11/18/2006

La blanche Ophélia flotte

Ophélia

I

Sur l'onde calme et noire où dorment les étoiles La blanche Ophélia flotte comme un grand lys, Flotte très lentement, couchée en ses longs voiles ... - On entend dans les bois lointains des hallalis.

Voici plus de mille ans que la triste Ophélie Passe, fantôme blanc, sur le long fleuve noir; Voici plus de mille ans que sa douce folie Murmure sa romance à la brise du soir.

Le vent baise ses seins et déploie en corolle Ses grands voiles bercés mollement par les eaux; Les saules frissonnants pleurent sur son épaule, Sur son grand front rêveur s'inclinent les roseaux.

Les nénuphars froissés soupirent autour d'elle; Elle éveille parfois, dans un aune qui dort, Quelque nid, d'où s'échappe un petit frisson d'aile: - Un chant mystérieux tombe des astres d'or.

II

O pâle Ophélia! belle comme la neige! Oui, tu mourus, enfant, par un fleuve emporté! - C'est que les vents tombant des grands monts de Norwège T'avaient parlé tout bas de l'âpre liberté;

C'est qu'un souffle, tordant ta grande chevelure, A ton esprit rêveur portait d'étranges bruits; Que ton coeur écoutait le chant de la Nature Dans les plaintes de l'arbre et les soupirs des nuits;

C'est que la voix des mers folles, immense râle, Brisait ton sein d'enfant, trop humain et trop doux; C'est qu'un matin d'avril, un beau cavalier pâle, Un pauvre fou, s'assit muet à tes genoux!

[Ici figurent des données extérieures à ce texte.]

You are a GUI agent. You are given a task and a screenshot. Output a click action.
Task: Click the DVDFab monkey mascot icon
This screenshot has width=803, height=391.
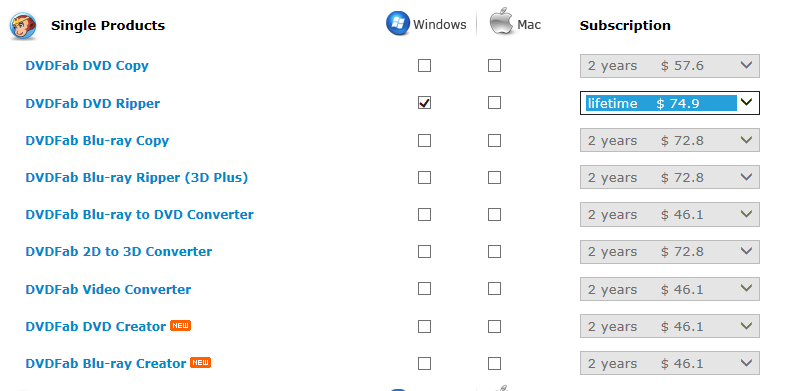pyautogui.click(x=24, y=26)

Ciel! Amour! Liberté! Quel rêve, ô pauvre Folle! Tu te fondais à lui comme une neige au feu: Tes grandes visions étranglaient ta parole - Et l'Infini terrible effara ton oeil bleu!

III

- Et le Poète dit qu'aux rayons des étoiles Tu viens chercher, la nuit, les fleurs que tu cueillis, Et qu'il a vu sur l'eau, couchée en ses longs voiles, La blanche Ophélia flotter, comme un grand lys.

Arthur Rimbaud (1854 - 1891), Poésies (1895), Ophélie (1870).